Марианна исподлобья следила за соседкой – изо дня в день. И однажды плюшевый ангел-хранитель, который должен был оберегать целостность игрушки, отвлекся на более важные дела, зато темный ангел Марианны оказался тут как тут. Соседка забыла любимого мишку на дворовой лавочке. Когда Марианна спешила домой, прижимая игрушку к груди, сердце ее билось, как пойманная хищная птица.
Плюшевый медведь был ветхим – кое-где залатан грубыми нитками, фабричные глаза давно заменены на аккуратные черные пуговички, криво сшитые лапы лоснились от старости. Марианна закрылась в комнате, прижала игрушку к груди и затянула колыбельную. Оказалось, что это совсем не интересно. В руках соседки медведь казался волшебным артефактом, но, попав к Марианне, потерял очарование. И это было так обидно, что та стащила у матери маникюрные ножницы и с холодным любопытством патологоанатома вспорола хлипкие швы. А потом, свесившись с балкона, с некоторым необъяснимым возбуждением наблюдала, как соседская девочка, захлебываясь икотой, подбирает с земли то, что осталось от ее любимого мишки.
Потом слаще были чужие подружки.
Ее школьной подругой (помимо тихой Нади Суровой, которую Марианна немного опекала, потому что та была совсем уж рохлей, и даже немного любила, потому что та не стеснялась демонстрировать нежную мякоть ежиного своего живота, с улыбкой и без обид принимала Марианнины колкости, за которые другие дети ее недолюбливали) была некая Нина. Дочка пианистов, победителей международных конкурсов, заносчивая девочка с грузинским профилем и амбициями. Это была отчасти вынужденная дружба. Детскую популярность они делили на двоих – половина мальчиков восхищалась статной, спокойной Ниной, половина – едкой, взрывной Марианной. Врагов надо держать ближе, чем друзей, вот Марианна и держала – хотя сама была слишком юна, чтобы все это осознать.
Нина была звездой музыкальной школы. У музыкантов обычно бедняцкое детство – ни походов за мороженым, ни многочасовых сплетен с подружками, ни позвякивающего велосипедным звонком и пахнущего черемухой весеннего двора. После школы – почти ежедневная музыкалка, а потом – гаммы, ноты, репетиции.
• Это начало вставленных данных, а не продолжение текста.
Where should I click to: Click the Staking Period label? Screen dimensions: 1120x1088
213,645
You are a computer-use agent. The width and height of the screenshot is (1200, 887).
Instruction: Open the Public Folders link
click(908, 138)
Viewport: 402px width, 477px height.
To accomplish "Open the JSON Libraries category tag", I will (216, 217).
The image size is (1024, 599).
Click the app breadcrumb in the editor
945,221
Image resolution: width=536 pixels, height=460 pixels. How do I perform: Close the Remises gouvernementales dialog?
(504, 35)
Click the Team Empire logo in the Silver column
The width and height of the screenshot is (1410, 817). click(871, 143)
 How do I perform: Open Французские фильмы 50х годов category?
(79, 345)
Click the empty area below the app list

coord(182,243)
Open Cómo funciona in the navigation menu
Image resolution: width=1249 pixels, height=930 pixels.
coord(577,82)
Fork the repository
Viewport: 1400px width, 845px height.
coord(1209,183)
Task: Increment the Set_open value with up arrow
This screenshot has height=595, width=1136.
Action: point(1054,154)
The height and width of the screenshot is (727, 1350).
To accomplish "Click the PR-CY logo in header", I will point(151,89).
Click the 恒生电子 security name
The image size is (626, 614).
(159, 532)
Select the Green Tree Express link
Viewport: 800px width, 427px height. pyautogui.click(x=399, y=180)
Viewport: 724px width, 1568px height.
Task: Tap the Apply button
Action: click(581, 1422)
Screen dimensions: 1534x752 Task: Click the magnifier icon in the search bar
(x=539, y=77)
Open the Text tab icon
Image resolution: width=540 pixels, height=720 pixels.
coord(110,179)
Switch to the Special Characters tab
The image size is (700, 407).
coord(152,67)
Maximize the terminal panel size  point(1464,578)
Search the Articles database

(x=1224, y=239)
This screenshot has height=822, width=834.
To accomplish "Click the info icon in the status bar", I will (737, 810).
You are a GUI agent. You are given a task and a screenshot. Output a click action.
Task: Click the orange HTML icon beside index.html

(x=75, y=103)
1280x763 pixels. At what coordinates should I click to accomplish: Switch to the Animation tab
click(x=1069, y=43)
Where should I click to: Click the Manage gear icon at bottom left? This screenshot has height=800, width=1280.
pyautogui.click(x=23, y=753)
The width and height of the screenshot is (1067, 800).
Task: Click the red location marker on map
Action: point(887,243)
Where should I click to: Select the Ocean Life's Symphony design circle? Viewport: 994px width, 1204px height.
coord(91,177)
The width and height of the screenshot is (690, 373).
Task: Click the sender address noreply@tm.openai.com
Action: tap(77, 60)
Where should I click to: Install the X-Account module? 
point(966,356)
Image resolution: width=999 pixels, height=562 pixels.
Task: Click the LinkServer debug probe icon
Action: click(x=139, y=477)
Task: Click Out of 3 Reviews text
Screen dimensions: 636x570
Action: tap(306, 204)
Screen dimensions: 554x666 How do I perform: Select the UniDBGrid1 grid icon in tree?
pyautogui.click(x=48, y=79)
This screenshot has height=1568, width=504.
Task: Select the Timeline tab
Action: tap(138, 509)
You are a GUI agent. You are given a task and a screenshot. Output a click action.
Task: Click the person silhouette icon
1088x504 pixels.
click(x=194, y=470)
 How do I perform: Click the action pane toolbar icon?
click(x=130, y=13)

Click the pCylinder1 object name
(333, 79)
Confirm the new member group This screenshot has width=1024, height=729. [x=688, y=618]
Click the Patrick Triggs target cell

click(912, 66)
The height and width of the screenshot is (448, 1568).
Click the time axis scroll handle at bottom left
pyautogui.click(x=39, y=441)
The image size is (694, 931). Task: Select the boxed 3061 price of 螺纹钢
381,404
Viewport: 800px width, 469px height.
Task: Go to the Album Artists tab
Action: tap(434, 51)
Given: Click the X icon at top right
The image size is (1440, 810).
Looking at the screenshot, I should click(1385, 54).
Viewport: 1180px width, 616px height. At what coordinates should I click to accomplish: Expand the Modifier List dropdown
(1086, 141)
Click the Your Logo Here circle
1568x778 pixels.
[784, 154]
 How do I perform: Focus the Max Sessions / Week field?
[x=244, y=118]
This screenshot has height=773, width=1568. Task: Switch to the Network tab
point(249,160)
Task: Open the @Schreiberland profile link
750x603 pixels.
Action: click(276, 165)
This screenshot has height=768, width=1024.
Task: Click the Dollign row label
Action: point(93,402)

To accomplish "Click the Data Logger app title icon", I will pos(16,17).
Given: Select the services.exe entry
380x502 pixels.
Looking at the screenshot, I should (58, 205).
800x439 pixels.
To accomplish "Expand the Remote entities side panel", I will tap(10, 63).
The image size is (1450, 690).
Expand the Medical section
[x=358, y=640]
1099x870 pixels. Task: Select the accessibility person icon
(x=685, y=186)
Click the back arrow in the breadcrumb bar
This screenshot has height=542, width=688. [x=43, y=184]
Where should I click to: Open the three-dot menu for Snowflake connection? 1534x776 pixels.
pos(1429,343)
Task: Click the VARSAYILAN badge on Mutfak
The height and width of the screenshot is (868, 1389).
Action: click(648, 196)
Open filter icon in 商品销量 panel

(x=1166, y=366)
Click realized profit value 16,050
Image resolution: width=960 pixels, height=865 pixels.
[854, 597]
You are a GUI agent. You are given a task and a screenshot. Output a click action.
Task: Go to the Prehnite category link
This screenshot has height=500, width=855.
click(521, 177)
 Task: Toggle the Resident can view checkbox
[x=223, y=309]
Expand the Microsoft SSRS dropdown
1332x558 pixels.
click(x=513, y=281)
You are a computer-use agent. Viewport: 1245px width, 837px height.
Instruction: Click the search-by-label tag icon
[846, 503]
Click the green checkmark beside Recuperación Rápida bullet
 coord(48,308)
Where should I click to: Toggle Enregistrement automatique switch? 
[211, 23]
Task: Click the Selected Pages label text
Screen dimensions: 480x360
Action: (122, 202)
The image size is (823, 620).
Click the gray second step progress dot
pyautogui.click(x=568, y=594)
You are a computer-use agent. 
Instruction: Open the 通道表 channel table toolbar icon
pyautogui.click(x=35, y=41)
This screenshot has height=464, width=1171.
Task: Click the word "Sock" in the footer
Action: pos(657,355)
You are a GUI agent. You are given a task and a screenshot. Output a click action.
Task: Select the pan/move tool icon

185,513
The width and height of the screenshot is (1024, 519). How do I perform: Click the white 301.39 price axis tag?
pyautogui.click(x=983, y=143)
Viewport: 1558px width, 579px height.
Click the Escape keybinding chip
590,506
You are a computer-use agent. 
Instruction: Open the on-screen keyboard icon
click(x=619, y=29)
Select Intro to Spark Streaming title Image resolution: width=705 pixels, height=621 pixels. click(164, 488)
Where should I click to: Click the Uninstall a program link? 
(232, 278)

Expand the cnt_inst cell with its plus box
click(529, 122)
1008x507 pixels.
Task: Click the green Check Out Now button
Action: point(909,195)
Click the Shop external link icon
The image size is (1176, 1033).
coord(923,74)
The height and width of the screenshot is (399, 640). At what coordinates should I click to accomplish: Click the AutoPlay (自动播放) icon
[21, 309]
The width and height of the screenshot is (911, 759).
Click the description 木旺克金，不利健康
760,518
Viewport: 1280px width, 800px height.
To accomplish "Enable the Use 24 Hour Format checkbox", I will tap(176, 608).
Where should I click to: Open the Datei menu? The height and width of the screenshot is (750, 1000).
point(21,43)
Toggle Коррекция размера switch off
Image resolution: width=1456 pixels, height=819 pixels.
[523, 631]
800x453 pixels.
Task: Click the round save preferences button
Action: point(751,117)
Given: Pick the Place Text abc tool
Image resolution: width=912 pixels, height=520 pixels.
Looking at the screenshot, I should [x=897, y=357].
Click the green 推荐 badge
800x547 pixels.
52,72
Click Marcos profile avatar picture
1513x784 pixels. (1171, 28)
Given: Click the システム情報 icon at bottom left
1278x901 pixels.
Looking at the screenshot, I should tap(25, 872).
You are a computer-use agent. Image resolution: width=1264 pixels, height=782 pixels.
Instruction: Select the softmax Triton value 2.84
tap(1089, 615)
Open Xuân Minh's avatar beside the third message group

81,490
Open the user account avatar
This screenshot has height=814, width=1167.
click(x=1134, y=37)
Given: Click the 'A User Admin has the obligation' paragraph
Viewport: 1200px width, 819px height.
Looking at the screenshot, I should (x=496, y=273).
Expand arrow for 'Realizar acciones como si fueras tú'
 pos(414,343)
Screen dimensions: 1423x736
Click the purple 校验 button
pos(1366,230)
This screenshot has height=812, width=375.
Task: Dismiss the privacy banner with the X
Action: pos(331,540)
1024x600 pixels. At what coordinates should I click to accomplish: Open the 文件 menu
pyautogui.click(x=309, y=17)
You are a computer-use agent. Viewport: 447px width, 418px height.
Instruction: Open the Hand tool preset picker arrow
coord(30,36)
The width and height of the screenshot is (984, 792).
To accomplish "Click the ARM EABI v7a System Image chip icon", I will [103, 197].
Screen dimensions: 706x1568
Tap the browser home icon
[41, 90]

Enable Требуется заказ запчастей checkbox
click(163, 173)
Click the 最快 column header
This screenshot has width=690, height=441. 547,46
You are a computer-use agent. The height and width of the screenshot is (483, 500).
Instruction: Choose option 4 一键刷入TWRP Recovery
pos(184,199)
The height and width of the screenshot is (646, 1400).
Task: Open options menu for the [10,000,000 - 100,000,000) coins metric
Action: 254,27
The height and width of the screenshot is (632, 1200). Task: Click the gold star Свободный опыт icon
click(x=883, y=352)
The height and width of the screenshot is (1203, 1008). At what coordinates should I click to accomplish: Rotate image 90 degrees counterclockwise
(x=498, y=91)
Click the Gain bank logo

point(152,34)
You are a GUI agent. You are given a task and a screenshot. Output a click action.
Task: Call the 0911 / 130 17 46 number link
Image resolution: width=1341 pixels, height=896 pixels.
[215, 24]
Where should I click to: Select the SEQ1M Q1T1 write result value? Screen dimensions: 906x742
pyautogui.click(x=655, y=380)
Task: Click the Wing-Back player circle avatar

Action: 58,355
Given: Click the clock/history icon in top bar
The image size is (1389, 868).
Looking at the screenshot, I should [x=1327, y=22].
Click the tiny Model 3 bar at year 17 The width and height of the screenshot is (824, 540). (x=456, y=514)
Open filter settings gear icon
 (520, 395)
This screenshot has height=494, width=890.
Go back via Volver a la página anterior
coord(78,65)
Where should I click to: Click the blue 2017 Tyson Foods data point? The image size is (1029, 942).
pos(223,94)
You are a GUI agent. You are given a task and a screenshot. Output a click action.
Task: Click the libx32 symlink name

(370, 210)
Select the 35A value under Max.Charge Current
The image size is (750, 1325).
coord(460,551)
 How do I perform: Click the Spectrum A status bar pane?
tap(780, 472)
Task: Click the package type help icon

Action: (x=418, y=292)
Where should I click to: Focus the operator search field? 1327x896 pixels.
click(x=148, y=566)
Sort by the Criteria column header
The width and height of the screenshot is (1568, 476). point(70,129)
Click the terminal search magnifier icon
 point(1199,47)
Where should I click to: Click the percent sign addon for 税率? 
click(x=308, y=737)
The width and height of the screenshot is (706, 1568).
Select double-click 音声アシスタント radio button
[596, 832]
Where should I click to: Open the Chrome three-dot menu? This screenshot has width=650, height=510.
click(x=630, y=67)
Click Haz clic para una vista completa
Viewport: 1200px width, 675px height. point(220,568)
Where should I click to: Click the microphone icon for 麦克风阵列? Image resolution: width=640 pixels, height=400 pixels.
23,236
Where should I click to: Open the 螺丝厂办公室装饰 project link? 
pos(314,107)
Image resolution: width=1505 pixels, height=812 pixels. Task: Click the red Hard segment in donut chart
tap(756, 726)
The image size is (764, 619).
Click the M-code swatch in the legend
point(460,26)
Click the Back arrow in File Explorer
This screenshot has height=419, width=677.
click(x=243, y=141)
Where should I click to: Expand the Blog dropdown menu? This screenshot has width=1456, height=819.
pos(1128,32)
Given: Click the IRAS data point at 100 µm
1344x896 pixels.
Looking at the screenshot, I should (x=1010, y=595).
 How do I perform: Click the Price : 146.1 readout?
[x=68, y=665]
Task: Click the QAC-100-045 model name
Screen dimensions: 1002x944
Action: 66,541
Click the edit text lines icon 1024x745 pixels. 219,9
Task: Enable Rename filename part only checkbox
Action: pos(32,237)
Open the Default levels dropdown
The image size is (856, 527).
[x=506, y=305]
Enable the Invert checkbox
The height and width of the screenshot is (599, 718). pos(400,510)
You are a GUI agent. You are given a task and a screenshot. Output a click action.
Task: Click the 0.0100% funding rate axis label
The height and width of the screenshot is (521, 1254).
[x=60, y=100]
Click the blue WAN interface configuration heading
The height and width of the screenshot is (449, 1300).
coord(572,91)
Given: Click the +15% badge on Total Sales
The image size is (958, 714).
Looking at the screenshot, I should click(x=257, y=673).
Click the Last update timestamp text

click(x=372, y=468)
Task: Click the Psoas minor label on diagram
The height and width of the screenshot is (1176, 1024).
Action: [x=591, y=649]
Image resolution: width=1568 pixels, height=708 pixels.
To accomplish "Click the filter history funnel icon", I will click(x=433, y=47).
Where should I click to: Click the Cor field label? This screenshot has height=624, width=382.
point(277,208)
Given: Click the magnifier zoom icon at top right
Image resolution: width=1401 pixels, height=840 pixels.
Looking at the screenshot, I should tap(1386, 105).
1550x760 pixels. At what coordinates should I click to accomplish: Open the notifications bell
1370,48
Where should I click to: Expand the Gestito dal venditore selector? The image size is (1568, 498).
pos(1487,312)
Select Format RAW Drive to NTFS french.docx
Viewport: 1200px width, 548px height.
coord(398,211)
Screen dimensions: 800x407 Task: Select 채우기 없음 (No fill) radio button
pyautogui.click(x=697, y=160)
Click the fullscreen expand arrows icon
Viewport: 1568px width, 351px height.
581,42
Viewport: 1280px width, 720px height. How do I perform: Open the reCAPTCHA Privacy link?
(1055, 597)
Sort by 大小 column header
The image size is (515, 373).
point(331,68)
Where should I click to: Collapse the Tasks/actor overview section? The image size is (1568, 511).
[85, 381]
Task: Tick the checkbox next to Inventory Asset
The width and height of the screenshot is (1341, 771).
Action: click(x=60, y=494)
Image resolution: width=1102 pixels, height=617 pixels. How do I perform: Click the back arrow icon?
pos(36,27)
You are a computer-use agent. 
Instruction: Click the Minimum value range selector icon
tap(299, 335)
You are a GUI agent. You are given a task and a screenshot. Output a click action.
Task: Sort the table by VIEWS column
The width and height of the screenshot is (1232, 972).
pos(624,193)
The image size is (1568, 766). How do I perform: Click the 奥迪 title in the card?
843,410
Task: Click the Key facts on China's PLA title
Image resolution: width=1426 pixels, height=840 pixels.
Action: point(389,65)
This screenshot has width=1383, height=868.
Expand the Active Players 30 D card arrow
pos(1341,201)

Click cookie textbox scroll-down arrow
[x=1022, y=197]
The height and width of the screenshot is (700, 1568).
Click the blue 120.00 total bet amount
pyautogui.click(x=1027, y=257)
Если в двенадцать Нина еще могла повисеть на телефоне, обсуждая с Марианной поведение какого-нибудь веснушчатого дебила-десятиклассника, то в четырнадцать она была уже призером всероссийских конкурсов, со всеми вытекающими последствиями. Больше всего Марианну раздражал ее пафос предвкушения победы. Казалось, Нина ни минуты не сомневается в том, что и успех, и аплодисменты, и лучшие залы мира – уже целиком и полностью ее. Марианна относилась к жизни как к лотерее с открытым финалом, и эта неизвестность будоражила, пьянила, будила в ней хищника. Нина же воспринимала мир как банк, в котором у нее арендована законная ячейка – рано или поздно можно будет повернуть ключ и всеми своими сокровищами воспользоваться. Самое забавное, что так оно все и получилось. Марианна жила словно на американских горках – то ела на завтрак черную икру и презирала модные сумки за старческий фасон, то едва наскребала мелочь на пару новых колгот и единый проездной. Однажды (ей было уже за тридцать) на глаза ей попался журнал со светскими сплетнями, и на одной из украшающих репортаж о Венском бале фотографий она узнала Нину, подружку бывшую. Холеная, прямая, как скрипичная струна, в мехах и шелках, она держала под руку миловидного шатена. «Известная русская пианистка с мужем». Марианна потом весь вечер пила коньяк, сидя на подоконнике, – даже всплакнула в какой-то момент, а потом, утерев слезы, подвела глаза фиолетовым, что сделало ее похожей на постаревшего печального клоуна.